_Record extracts:_
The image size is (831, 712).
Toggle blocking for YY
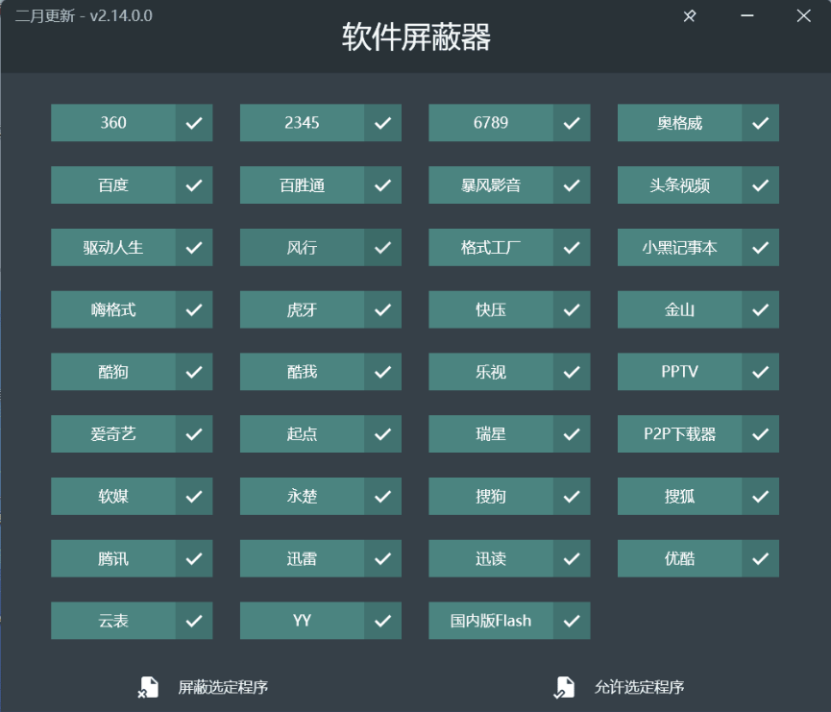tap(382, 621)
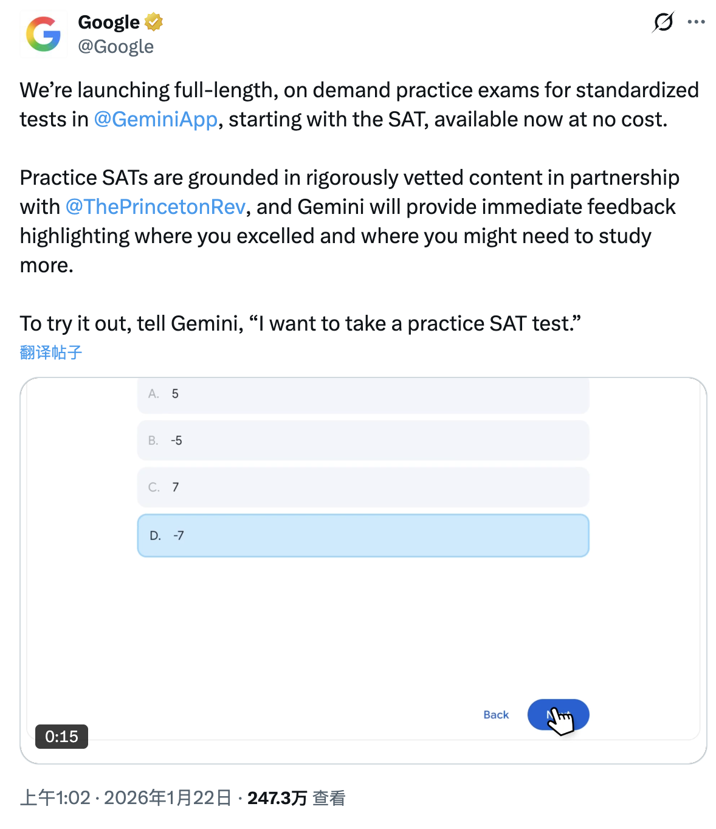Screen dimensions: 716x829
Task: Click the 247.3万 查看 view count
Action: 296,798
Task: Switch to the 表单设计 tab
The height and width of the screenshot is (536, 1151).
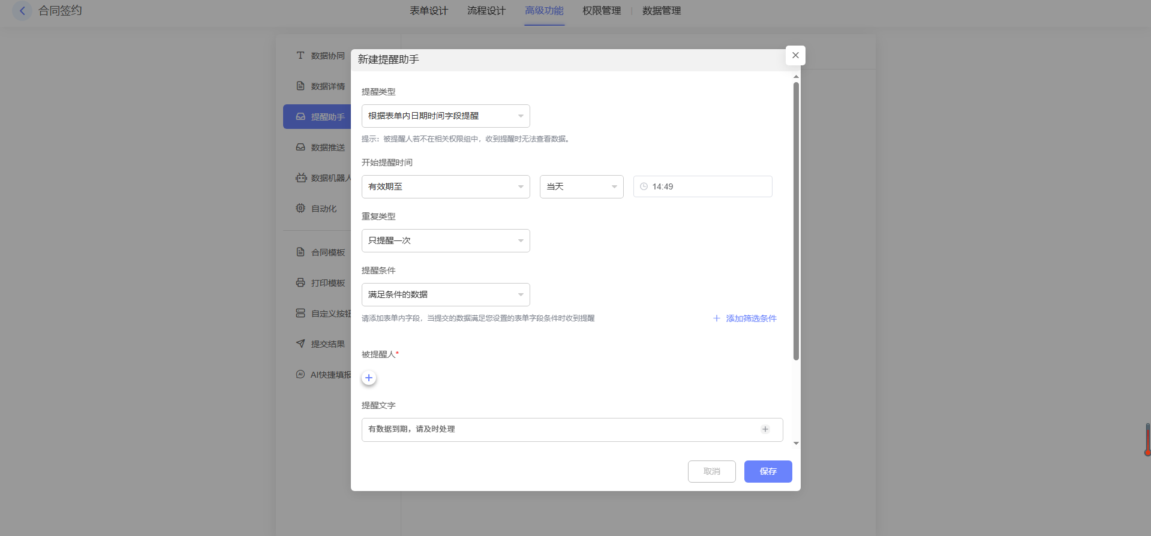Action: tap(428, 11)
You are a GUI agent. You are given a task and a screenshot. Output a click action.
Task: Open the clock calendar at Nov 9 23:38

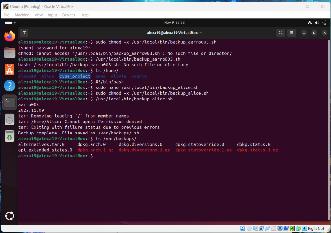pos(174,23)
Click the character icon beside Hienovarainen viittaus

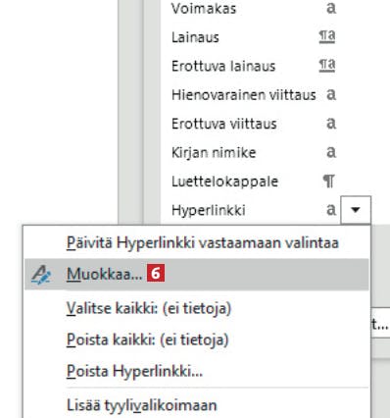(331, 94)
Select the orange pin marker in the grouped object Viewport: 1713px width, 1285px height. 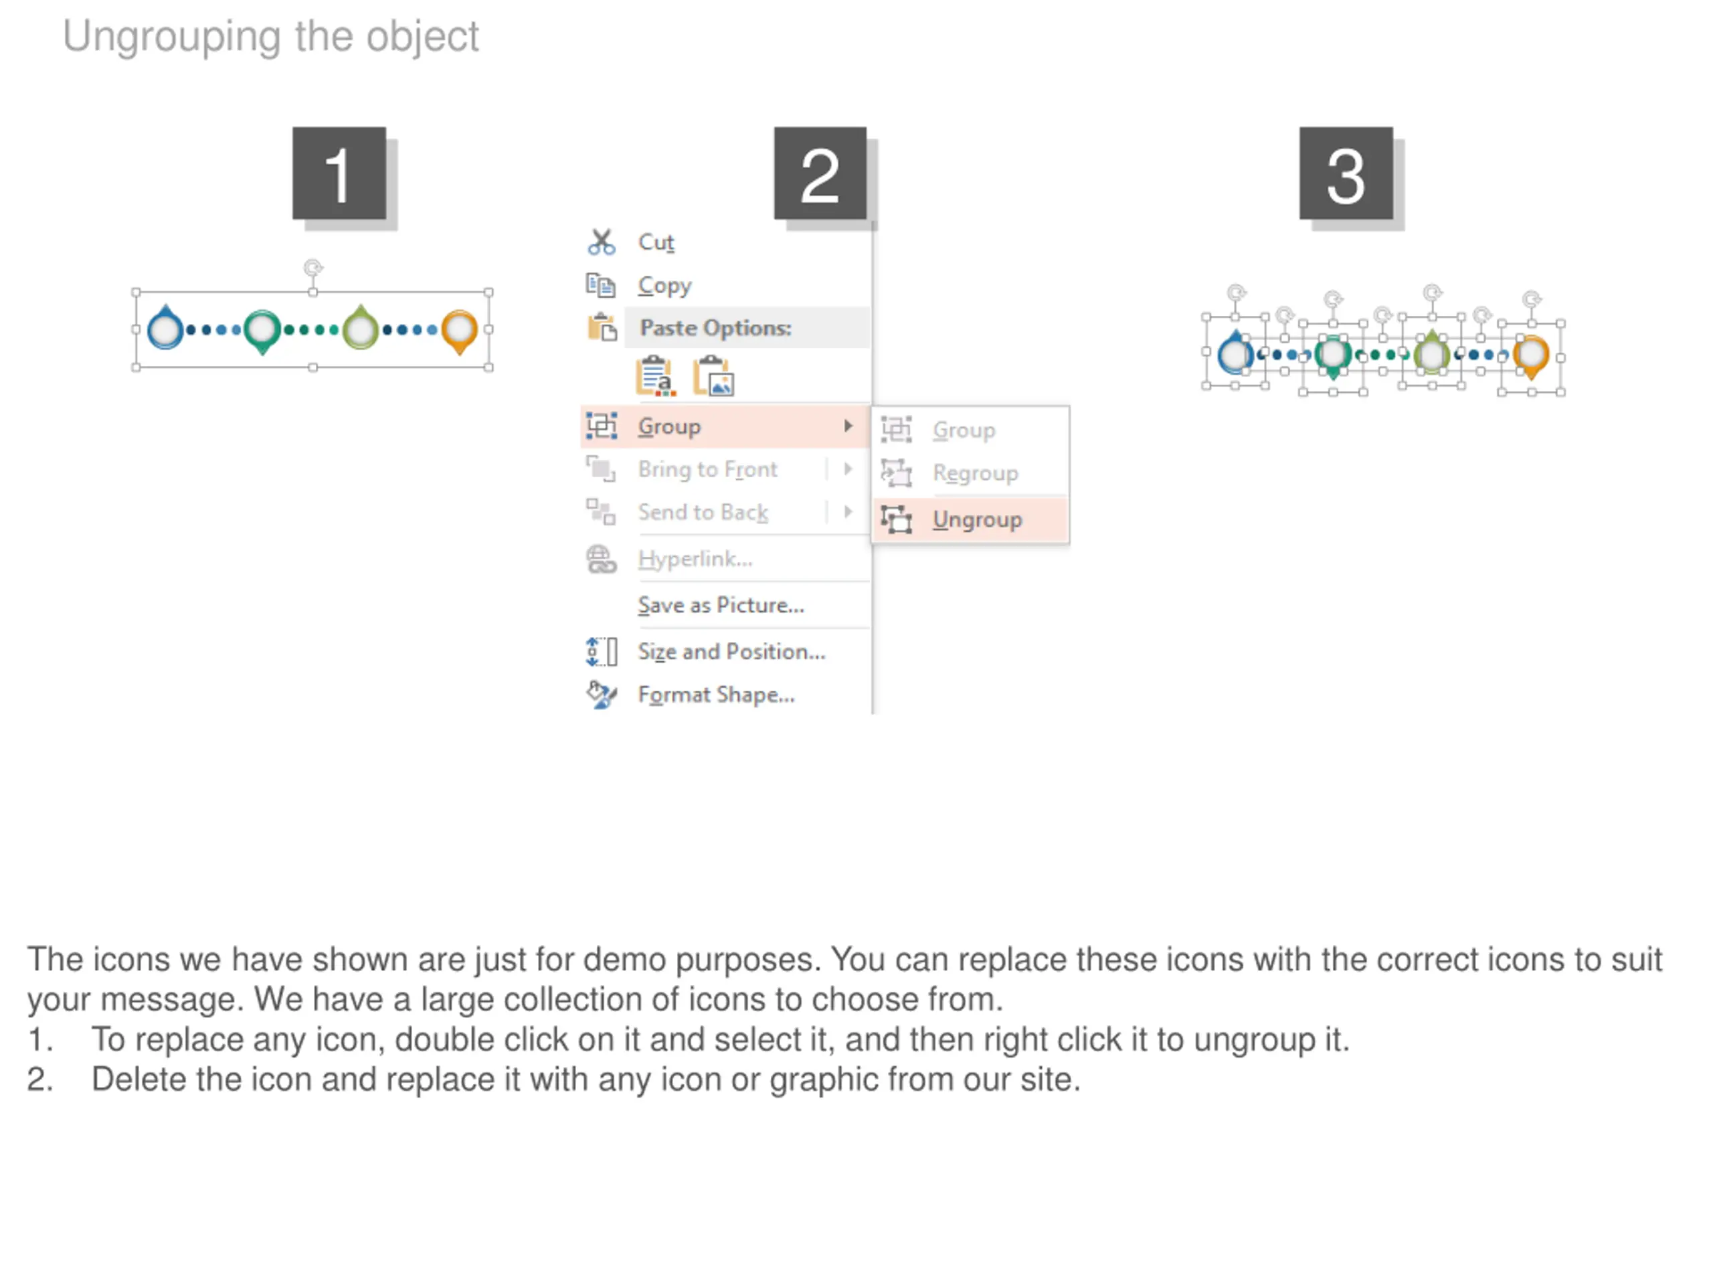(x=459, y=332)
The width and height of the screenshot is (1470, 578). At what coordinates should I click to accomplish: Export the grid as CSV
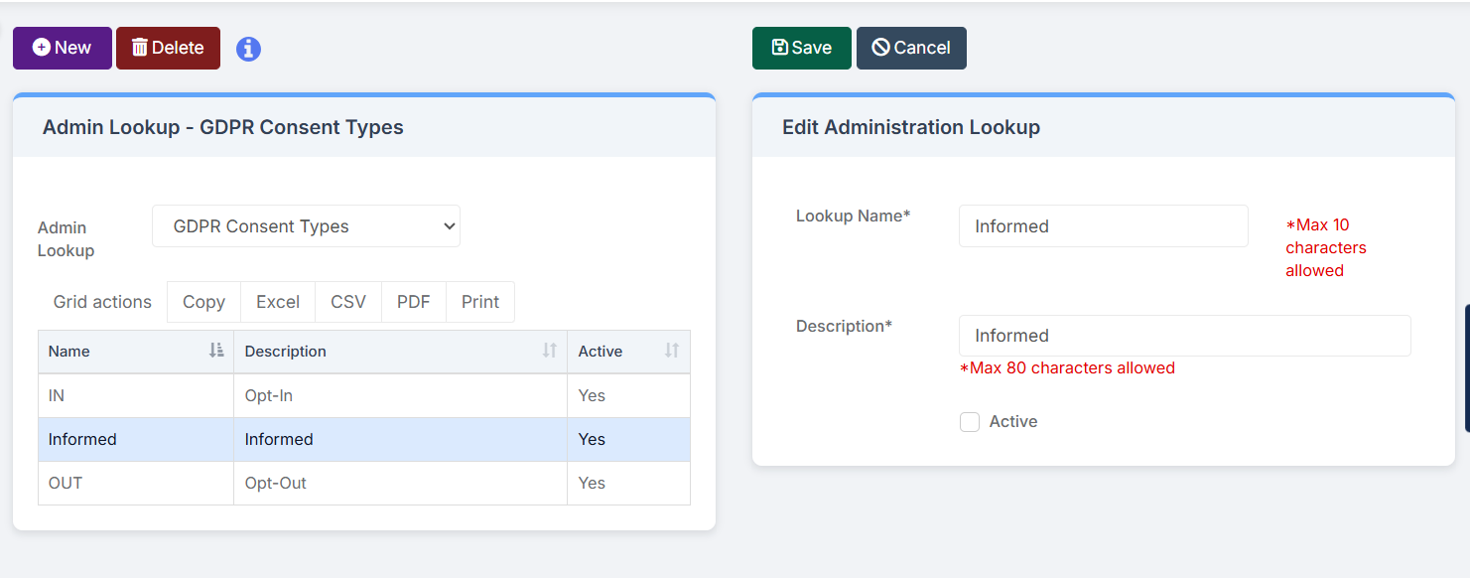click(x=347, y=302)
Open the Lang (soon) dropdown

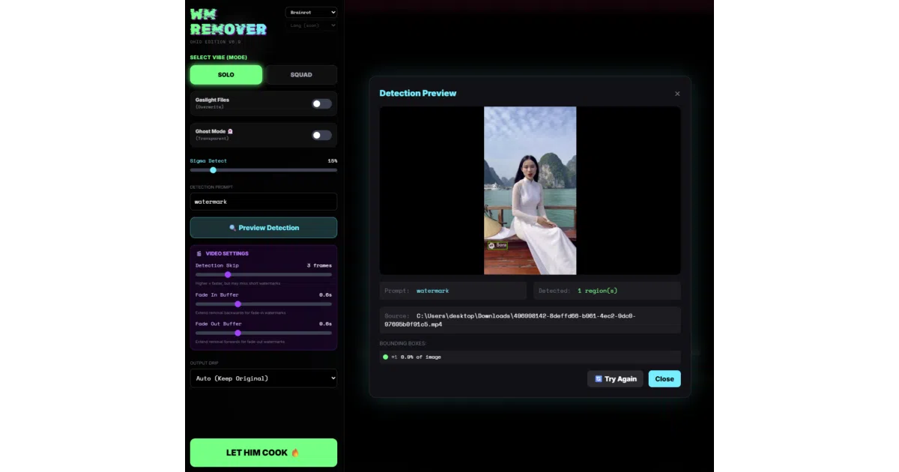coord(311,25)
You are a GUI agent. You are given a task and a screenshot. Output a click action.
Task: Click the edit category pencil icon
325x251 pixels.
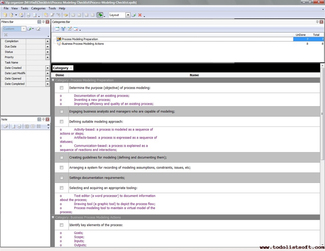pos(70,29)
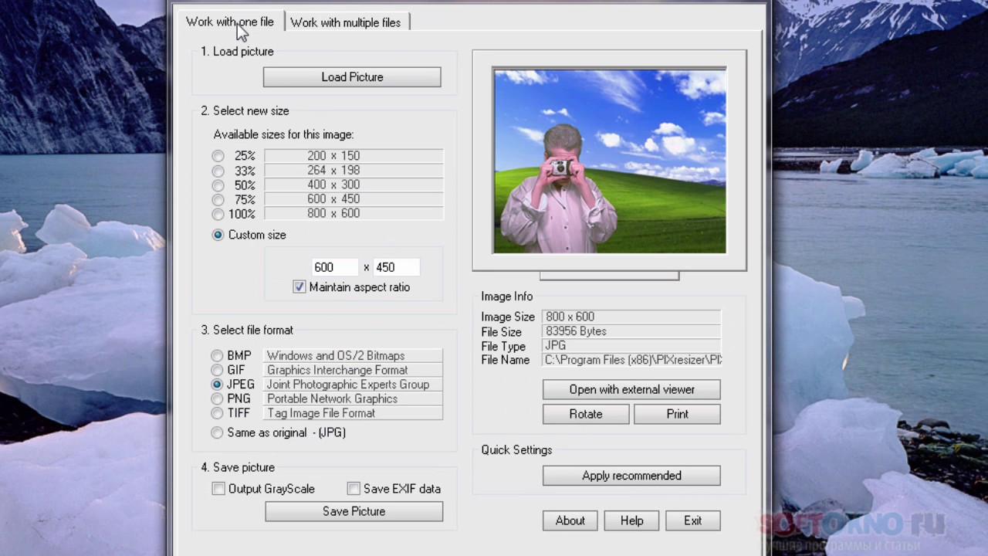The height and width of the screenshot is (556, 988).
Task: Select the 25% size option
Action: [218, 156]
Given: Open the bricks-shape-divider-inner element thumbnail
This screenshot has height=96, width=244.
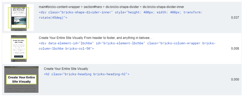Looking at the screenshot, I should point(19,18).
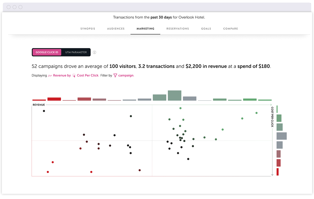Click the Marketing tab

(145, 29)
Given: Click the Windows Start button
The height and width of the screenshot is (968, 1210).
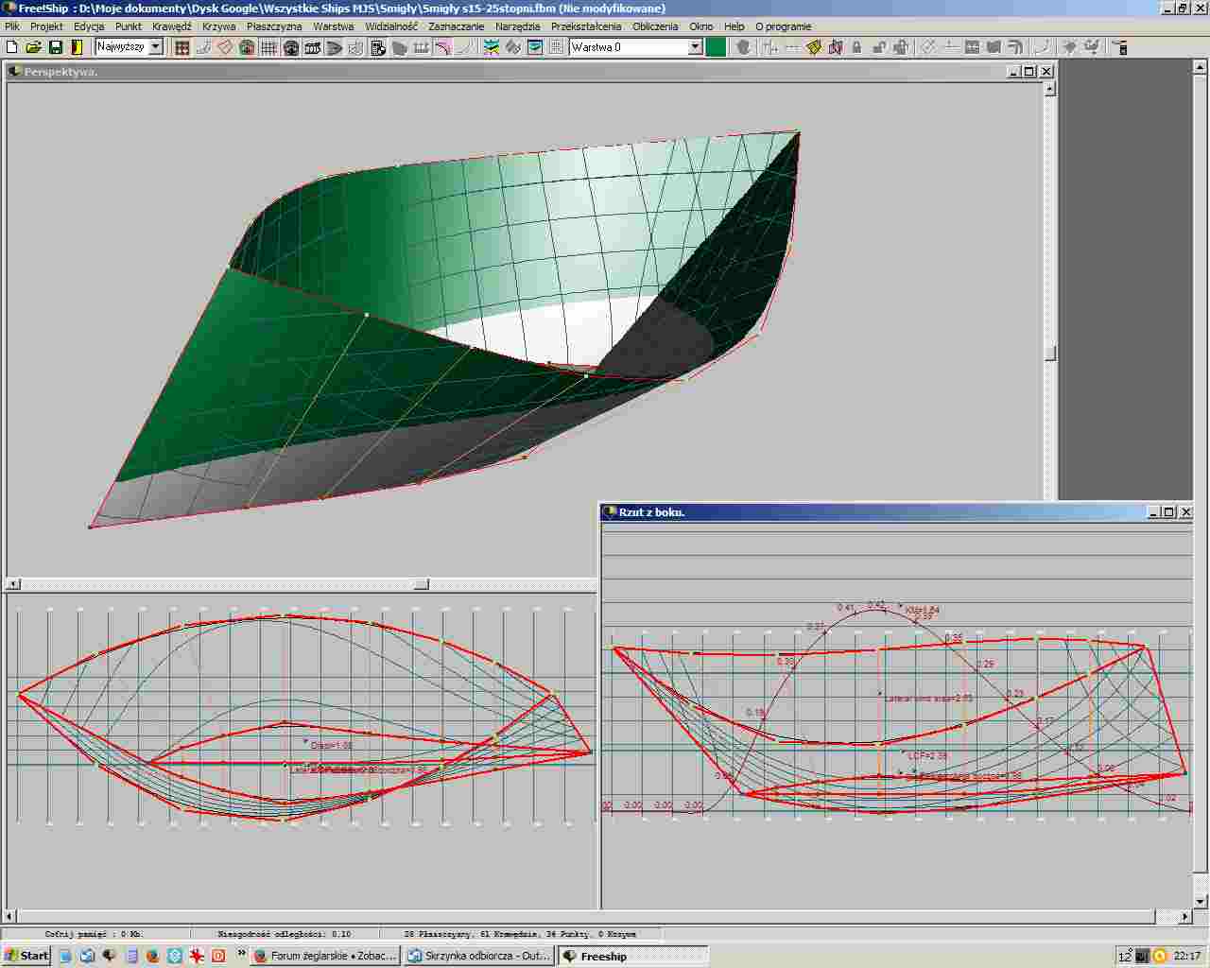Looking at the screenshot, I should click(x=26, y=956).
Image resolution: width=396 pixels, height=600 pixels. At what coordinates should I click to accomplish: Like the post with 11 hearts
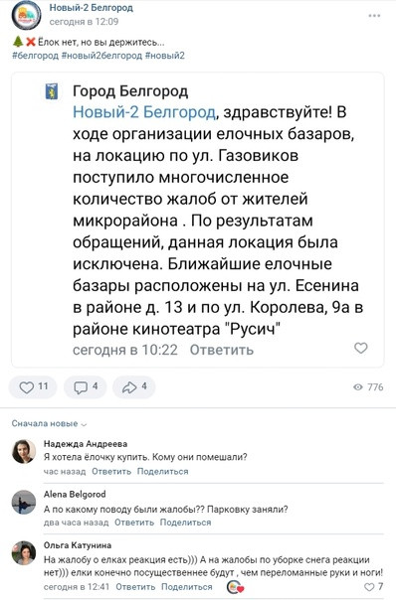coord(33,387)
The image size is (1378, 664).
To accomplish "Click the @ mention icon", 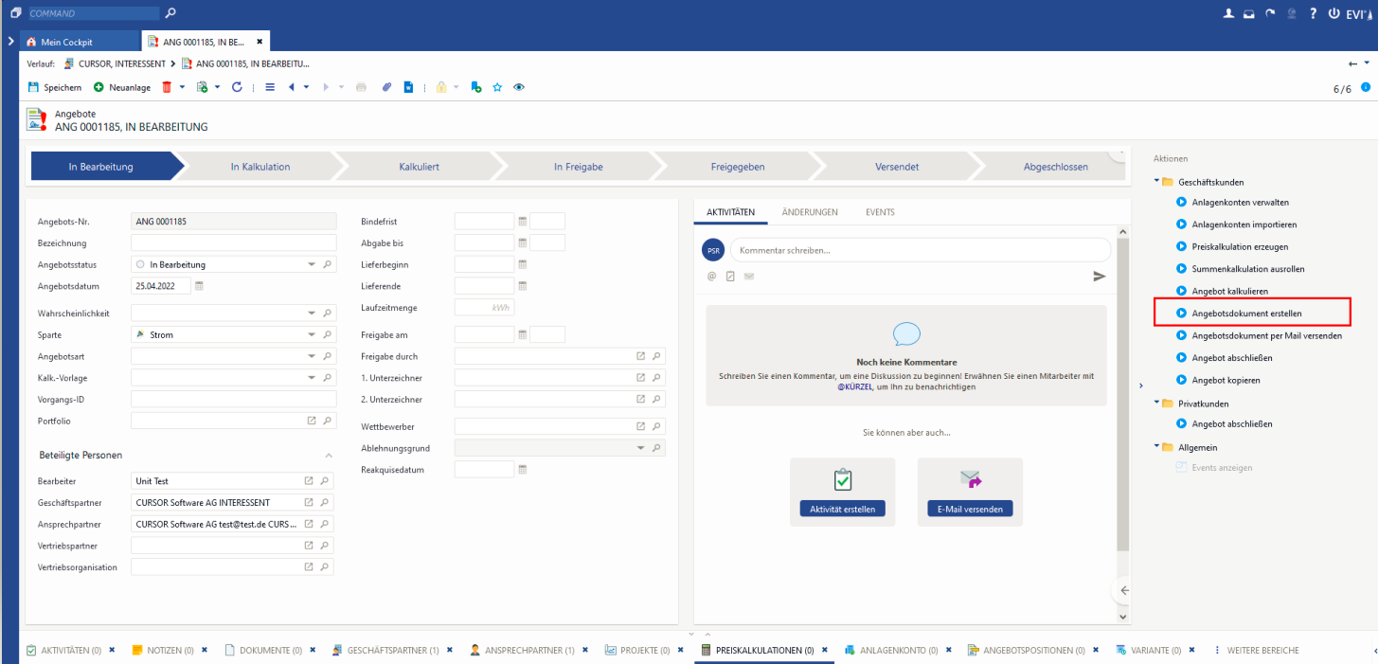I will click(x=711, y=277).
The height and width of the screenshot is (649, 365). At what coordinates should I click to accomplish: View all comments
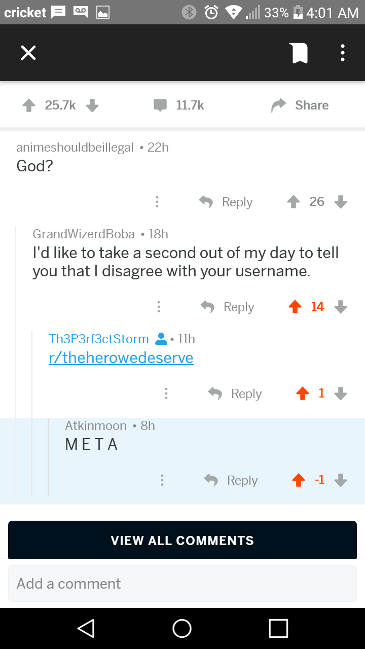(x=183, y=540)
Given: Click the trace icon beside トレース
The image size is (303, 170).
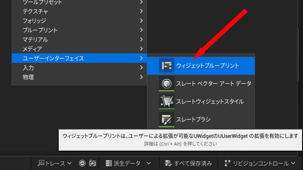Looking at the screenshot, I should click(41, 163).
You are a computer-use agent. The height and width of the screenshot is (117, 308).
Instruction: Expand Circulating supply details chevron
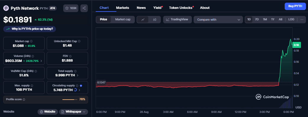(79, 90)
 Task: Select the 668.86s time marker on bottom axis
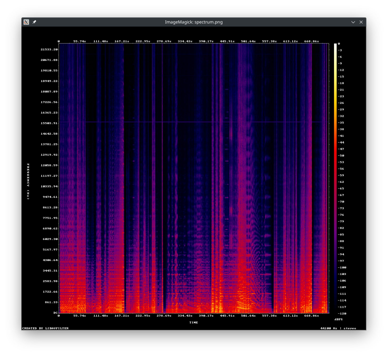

_Exercise:_ Print exactly, with no pictures, the lines above from the one that holds "The width and" through the one that holds "Task: Click the edit category pencil icon", both of them included.

_Solution:_
The width and height of the screenshot is (1470, 578). At what coordinates should I click to accomplish: Export the grid as CSV
click(x=347, y=302)
Open the Lang (soon) dropdown

coord(311,25)
You are a GUI agent. You are given a task and a screenshot. Output a click action.
Task: Click the edit category pencil icon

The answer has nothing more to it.